▸ **SOURCE DOCUMENT**:
☆ ☆ ☆

Today I’m very lucky to be interviewing Alysia Constantine author of SWEET.  Hi Alysia, thank you for agreeing to this interview. Tell us a little about yourself, your background, and your current book.

Why do you write?

It comes pretty naturally to me.  Not easily, but naturally.  Personal essays, especially.  Poetry or fiction is tougher, but still really satisfying to write.  I often hate what I’ve written after I’m done, so it’s not about the finished product.  And I don’t think of it as self expression.  I think I have a synesthesic response to language, so I love writing like I love playing the violin or the piano (two other things I grew up doing very seriously)—I suppose it’s always about making music of some sort.  I guess it’s about making something—I like to make things, whether it’s by baking, writing, sewing, drawing, playing an instrument, or talking.  I’m not much of an athlete, since I have a cane and I fall down pretty easily, so writing is my way of “doing something” in the world, a way to exercise.

Which of your books was the most difficult to write?

☆ ☆ ☆

▸ **INFORMATION SHOWN**:
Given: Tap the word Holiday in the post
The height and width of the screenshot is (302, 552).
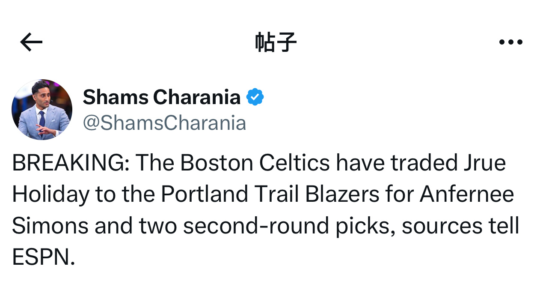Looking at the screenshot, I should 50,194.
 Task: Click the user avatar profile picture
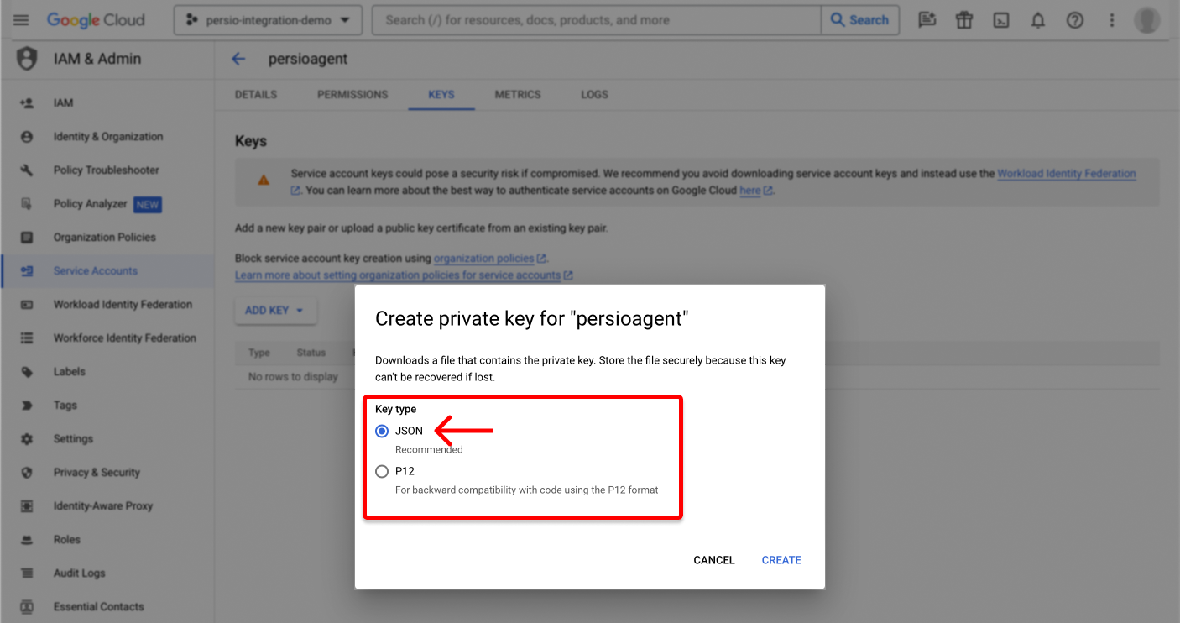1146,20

☆ ☆ ☆

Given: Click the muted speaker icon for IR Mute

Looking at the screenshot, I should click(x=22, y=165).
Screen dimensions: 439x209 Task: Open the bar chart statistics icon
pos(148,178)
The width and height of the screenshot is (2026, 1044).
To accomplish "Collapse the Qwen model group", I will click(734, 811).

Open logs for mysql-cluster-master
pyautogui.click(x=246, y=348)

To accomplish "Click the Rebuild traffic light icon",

☆ ☆ ☆

▸ **WHAT THE TASK ASKS**: Pick up the author interview after its final question and keep it going in the same style.

▸ **RESULT OF THE TASK**:
Given that Sweet is the first book I’ve written, I would have to say that Sweet was the toughest!  I did write collections of poems for both my undergraduate and MFA theses, and those were tough, but they were collections.  In Sweet, I had to sustain a plot over several hundred pages, and I had to remember what I’d written about a character before.  I’ve always been more easily attuned to details rather than larger pictures, so that was tough. 

Give us an insight into your main character. What does he/she do that is so special?

I’m not really sure whom to call the main character here.  If we’re talking about Jules, he bakes, and his baked goods affect people physically and emotionally.  He effects a kind of kitchen magic.  My partner is absolutely horrible in the kitchen (though she does many, many other things beautifully); I’m not sure what goes wrong, but even when she follows a recipe, it’s just not glorious.  Sometimes it’s horrifying.  Jules is the opposite of that.  He’s also very good with words, I think.  Teddy eats well, once he finds Jules.  He is also very focused—when he wants something, when he’s driven by desire, he takes, he gets, he wins.  He’s not exactly a crazy Type A guy, but things seem to fall in place for him, and he approaches the world as if they will, so he usually wins.  But he’s also very astute, a very keen observer of the world; he quickly and thoroughly understands people.  The narrator, who is the third main character, sees everything from a clear perspective.  Sees Teddy and Jules, and understands how their story fits into the life of the universe, but sees me and you as well, and understands why we are reading, and what we really want. 

How much research do you do for your books?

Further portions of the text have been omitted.